Maybe it’s just fear of change.
That’s what I tell myself three days later, when I drive to see my father and Theresa, and, as always when I head to that part of Pennsylvania, Beth. I haven’t mentioned the unsettled feeling to Hal, but it hasn’t taken leave of me, and in fact it sits more heavily inside me now. It even reminds me so much of car sickness that I’ve named it house sickness. But I tell myself as I cruise through the hilly country-side that if it
is
only fear of change, everything will be all right. Not that I welcome change any more than anyone else, but all I have to do is look at the people I’m about to visit and I’ve got proof that change isn’t synonymous with misery.

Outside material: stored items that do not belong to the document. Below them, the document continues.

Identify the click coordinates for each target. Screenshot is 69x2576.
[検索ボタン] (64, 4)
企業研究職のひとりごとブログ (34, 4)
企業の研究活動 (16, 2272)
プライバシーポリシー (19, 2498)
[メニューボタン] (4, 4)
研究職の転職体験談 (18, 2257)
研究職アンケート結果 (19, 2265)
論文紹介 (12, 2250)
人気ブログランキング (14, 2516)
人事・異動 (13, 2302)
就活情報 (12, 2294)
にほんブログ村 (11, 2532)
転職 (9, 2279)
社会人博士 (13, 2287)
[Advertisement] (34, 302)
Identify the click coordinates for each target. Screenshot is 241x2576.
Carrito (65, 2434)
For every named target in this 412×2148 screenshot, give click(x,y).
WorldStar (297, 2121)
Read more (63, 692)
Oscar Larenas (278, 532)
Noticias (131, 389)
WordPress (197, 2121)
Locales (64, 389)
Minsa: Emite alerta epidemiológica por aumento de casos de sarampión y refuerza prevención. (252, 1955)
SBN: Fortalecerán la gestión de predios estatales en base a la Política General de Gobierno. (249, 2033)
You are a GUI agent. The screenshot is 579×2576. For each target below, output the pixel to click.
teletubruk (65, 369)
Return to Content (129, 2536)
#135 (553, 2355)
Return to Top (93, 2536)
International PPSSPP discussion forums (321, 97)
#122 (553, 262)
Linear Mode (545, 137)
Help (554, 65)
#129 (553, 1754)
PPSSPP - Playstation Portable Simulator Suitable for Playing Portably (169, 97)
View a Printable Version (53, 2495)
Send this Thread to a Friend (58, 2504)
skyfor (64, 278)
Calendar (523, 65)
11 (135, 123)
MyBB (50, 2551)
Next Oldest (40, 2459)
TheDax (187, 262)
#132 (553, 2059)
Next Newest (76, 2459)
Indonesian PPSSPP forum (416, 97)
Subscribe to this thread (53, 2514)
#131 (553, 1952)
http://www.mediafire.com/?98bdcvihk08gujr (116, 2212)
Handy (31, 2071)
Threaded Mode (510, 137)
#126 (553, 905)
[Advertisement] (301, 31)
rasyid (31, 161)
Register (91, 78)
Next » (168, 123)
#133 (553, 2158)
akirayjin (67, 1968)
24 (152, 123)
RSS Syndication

For a long time, for instance, there was tension between Theresa and me. A childless English professor as in love with my father as he was with her, Theresa had neither expected nor wanted to live with children. But when my mother melted down, Theresa’s romantic dinners with my father became family disputes at the dinner table. This wasn’t because I, or any of us kids, resented her for not being our mother—our feelings about our mother were too tangled for that. We just felt no affinity for her churchgoing, gourmet-cooking, and reserved nature, and she seemed to find our juvenile worldviews, love of pretzels, and adolescent self-discoveries inexplicable. For years we kept spearing ourselves on the edges of one another’s personalities, even after we left the house for adulthood.